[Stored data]
----------------------------------------

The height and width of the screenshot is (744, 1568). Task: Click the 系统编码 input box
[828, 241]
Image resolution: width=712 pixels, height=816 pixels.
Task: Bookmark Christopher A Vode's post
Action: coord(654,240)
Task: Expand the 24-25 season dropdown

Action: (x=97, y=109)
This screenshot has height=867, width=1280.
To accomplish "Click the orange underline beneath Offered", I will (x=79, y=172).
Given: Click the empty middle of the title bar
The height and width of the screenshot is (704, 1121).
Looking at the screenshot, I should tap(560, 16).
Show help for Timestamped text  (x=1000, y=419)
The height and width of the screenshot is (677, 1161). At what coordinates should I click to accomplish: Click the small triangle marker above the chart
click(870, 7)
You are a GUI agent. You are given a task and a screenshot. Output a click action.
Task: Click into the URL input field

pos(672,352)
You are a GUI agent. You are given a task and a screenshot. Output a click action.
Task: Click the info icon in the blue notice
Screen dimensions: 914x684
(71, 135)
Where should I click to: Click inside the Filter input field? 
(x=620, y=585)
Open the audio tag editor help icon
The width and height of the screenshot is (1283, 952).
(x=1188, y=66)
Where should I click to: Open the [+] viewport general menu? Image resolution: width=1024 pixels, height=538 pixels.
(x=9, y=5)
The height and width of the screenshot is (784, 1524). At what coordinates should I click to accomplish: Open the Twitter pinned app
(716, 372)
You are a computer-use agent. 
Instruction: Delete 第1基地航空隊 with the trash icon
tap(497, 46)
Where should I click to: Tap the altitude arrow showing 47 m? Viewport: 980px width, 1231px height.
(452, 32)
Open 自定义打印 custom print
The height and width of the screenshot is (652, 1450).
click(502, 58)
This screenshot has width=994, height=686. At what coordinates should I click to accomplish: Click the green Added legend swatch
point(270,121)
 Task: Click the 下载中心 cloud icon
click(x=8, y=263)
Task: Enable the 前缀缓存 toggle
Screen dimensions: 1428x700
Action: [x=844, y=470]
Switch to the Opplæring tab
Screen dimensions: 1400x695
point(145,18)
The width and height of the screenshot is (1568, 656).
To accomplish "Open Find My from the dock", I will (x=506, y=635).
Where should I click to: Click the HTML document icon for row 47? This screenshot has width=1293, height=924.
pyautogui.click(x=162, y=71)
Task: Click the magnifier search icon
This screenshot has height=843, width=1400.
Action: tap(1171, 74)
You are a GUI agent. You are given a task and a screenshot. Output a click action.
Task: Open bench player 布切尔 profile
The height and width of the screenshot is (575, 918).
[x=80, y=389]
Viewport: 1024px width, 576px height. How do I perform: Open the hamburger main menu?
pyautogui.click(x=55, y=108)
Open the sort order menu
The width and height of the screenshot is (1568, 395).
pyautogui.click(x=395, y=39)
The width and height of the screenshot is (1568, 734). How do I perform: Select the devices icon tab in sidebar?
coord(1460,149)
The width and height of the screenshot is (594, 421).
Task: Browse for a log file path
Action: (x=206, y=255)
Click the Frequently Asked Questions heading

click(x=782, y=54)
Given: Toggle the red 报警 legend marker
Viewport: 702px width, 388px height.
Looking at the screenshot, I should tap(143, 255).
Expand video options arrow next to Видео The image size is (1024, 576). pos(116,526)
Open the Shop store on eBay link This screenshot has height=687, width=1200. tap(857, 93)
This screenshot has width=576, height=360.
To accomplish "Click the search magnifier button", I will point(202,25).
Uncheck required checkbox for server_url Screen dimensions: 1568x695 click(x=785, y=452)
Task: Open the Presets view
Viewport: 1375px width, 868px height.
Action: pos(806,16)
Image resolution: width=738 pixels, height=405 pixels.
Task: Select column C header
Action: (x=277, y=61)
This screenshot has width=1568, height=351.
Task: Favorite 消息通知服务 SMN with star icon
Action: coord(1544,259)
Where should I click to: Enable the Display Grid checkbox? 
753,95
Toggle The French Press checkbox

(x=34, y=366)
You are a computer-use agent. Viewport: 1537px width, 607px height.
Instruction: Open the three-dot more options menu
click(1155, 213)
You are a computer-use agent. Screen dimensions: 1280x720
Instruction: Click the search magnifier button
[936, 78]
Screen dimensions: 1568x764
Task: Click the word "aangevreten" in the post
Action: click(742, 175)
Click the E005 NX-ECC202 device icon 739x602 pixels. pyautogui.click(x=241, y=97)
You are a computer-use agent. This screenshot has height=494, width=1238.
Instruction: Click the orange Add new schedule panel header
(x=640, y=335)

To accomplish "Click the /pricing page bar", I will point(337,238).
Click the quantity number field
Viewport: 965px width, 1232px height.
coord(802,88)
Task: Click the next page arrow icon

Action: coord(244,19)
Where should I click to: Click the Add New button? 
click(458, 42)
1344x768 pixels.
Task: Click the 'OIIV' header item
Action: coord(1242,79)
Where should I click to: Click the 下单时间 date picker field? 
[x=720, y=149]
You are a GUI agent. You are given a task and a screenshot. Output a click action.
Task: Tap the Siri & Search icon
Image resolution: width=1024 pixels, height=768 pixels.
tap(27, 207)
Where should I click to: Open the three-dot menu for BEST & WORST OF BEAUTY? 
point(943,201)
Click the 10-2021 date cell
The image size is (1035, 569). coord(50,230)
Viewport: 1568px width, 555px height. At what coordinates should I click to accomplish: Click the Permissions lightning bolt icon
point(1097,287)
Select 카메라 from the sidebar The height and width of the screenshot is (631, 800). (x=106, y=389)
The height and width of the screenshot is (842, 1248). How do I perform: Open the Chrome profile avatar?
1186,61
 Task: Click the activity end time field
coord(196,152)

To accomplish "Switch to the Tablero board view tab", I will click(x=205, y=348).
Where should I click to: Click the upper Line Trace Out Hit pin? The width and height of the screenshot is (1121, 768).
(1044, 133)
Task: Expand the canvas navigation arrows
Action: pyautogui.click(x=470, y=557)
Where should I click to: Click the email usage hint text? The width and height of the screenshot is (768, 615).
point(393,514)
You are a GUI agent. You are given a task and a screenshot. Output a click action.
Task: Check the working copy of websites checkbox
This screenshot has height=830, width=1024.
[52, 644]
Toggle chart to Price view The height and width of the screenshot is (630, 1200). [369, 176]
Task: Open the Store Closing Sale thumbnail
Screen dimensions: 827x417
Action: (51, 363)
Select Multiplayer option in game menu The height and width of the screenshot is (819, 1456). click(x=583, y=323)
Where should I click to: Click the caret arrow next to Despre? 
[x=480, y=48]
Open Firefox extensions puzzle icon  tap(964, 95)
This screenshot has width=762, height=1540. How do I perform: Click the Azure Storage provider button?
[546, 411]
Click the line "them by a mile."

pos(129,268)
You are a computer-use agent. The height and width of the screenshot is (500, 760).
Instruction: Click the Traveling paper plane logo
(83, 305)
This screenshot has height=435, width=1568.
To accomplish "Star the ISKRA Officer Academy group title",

----------------------------------------

→ Assignment:
Scan the data above; copy every line where "title" appears.

→ Solution for this task:
Given: Click the empty middle of the title bar
To accomplish "Star the ISKRA Officer Academy group title",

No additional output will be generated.